The six-pointed star on the flag of Israel has been used both for good and bad for the Jews. Already in 13 century Europe, the Jews were required to wear yellow badges for identification and making them feel inferior. Sometimes the badges were circles, sometimes it was in the form of the Tablets of the Law, representing “The Old Testament”. Through the centuries the badges became a star and fines were imposed on Jews if they did not wear the badges in public. The six pointed star was reborn again in 1939 by the Nazis, intended to divide and to shame. It was a white armband with a blue Star of David or a yellow badge in the form of a Star of David. Jude was written on it.
On the other hand, the Star of David has beautified synagogues and Jewish Houses of Learning the same amount of time. It is very much associated with the Jewish faith.
A year before the First Zionist Congress (in 1897) Theodor Herzl wrote: We have no flag, and we need a flag. If we desire to lead many men, we must raise a symbol above their heads. We shall march into the Promised Land carrying the badge of honor.” They soon had a flag, two interlocking triangles, called the “Flag of Zion.”
At the re-dedication of the Churva Synagogue in Jerusalem on Chanukah 1926, Chief Rabbi Kook in his speech described the flag as “holy” and a symbol of redemption.
When Israel decided on a flag for the newly established state, it was the Star of David that was going to have a new life and meaning. The State of Israel voted in 1948 on blue and white colors, blue stripes like the stripes of the tallit, the Jewish prayer shawl and the Star of David symbolizing the unity and hope for the Jewish people.
The Hebrew name for this symbol is Magen David, which means “The Shield of David”. It explains it’s meaning much better, because it is not just a star. It refers to God’s protection. King David did not win by his own strength, but with help from the Almighty. Ribbono Shel Olam, Master of the Universe is protecting us from all directions; North, South, East, West, up and down. It was and is the symbol of Jewish freedom and a new life instead of forced badges.
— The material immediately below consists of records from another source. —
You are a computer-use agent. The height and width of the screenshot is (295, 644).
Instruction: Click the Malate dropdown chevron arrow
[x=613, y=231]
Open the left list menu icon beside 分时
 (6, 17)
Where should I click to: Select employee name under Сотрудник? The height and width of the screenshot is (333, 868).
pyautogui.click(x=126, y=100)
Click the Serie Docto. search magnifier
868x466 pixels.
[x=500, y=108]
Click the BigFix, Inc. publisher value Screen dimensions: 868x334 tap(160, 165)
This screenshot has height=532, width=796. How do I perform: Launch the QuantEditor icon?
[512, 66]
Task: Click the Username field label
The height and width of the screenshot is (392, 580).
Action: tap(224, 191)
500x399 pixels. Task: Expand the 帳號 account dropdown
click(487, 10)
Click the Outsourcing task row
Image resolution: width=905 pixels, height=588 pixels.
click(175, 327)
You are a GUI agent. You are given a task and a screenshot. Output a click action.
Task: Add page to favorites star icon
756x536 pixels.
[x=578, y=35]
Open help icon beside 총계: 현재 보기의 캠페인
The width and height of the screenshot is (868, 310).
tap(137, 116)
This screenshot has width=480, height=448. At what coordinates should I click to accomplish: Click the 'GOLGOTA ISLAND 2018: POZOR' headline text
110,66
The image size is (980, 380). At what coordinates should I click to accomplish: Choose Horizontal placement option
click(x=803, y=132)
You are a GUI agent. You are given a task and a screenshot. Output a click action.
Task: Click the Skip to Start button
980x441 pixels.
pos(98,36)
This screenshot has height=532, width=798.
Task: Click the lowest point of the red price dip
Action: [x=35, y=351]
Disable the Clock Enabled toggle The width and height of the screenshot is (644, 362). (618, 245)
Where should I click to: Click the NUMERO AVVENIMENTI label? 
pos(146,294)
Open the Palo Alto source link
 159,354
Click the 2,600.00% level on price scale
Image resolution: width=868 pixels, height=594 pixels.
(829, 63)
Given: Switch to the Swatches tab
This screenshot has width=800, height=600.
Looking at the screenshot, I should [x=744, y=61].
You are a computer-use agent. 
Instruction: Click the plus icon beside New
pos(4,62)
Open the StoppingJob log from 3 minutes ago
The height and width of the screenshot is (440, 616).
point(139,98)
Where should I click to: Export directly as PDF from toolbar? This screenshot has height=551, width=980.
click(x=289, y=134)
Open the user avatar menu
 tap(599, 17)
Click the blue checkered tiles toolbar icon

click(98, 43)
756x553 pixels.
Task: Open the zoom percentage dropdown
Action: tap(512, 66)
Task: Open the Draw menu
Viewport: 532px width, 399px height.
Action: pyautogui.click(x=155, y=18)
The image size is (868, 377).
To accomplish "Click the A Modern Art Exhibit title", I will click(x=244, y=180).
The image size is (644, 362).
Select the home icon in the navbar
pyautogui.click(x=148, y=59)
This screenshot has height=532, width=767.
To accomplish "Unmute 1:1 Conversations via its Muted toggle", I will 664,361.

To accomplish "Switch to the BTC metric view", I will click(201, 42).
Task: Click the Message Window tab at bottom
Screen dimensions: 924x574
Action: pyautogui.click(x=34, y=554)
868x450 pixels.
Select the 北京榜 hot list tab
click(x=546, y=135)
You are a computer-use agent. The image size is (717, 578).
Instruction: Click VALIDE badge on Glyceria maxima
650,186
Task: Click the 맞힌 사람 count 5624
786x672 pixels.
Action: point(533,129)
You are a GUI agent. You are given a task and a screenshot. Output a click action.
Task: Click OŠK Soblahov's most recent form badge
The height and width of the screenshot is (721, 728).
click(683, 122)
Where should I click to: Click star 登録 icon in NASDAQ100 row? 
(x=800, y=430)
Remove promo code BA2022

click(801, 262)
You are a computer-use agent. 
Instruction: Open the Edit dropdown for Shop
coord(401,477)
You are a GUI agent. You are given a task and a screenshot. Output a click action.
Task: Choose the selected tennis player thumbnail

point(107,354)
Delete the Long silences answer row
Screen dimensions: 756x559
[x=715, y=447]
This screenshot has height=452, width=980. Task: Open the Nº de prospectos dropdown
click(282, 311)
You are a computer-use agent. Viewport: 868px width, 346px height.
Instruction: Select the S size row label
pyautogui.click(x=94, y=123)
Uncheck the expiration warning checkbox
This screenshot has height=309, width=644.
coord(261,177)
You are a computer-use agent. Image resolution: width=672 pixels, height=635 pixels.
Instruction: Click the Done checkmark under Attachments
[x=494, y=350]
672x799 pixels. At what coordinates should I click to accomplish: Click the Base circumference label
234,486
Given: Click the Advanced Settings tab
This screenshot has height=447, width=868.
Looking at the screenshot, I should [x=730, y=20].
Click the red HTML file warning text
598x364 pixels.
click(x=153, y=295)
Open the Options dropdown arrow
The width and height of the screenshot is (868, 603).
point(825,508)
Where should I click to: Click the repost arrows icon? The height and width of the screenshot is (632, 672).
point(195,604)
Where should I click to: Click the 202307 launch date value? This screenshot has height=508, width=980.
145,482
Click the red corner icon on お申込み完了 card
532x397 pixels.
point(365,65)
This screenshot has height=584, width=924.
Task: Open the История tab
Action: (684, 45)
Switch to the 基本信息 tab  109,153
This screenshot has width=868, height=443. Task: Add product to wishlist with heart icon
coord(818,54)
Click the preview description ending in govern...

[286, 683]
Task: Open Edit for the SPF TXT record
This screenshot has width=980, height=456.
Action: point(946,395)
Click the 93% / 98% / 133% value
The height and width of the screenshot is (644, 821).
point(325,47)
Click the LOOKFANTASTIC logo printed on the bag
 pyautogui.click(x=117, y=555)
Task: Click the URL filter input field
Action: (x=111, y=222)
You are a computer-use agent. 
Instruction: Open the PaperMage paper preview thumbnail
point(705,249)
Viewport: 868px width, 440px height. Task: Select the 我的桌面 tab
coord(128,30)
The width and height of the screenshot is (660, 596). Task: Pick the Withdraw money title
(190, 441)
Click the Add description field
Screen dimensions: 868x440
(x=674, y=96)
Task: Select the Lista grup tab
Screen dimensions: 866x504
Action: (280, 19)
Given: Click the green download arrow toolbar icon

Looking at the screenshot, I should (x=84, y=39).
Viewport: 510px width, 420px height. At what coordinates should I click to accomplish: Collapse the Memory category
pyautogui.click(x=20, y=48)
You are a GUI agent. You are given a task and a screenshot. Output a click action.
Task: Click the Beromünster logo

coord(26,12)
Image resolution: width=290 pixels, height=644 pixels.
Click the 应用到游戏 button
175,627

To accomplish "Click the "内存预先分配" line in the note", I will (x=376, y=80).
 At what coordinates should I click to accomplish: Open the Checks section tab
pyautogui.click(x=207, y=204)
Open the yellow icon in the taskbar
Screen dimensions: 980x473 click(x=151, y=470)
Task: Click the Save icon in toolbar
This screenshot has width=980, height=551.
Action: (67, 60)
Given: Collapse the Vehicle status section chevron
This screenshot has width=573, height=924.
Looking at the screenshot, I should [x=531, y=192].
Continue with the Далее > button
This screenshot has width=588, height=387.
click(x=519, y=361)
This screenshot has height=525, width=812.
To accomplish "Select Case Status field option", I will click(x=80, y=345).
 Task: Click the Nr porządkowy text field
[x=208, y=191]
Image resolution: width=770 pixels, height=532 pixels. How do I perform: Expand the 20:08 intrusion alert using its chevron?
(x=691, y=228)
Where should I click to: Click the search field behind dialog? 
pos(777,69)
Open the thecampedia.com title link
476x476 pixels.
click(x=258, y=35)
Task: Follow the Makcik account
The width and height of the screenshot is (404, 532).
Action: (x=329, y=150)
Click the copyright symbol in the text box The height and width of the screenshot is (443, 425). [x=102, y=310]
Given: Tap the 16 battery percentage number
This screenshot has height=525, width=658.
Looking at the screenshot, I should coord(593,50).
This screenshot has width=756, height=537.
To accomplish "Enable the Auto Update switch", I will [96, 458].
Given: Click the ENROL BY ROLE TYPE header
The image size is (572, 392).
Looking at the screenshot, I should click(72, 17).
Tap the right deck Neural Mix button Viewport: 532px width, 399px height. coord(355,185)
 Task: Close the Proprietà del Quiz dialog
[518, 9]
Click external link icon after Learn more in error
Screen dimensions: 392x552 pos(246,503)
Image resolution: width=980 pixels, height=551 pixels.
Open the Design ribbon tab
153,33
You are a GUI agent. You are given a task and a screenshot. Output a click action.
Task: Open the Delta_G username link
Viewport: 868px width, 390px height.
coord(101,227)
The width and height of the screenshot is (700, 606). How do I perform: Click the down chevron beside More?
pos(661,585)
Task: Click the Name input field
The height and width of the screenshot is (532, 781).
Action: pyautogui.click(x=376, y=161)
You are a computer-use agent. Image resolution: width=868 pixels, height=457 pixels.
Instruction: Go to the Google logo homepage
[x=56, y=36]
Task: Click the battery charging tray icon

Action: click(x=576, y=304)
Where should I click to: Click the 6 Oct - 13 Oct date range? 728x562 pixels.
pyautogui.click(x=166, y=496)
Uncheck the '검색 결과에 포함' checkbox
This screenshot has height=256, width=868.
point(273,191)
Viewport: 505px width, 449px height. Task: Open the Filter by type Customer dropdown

Happy 70th birthday Israel. You are a miracle! On the Day of Independence we honor the flag of Israel and treat it with respect. We are surrounded by it’s beauty; on public buildings, in the streets, on cars, motorbikes and on most private homes. How true is Ben-Gurion’s words about Israel, relevant for yesterday, today and tomorrow: “Anyone who does not believe in miracles is not a realist.”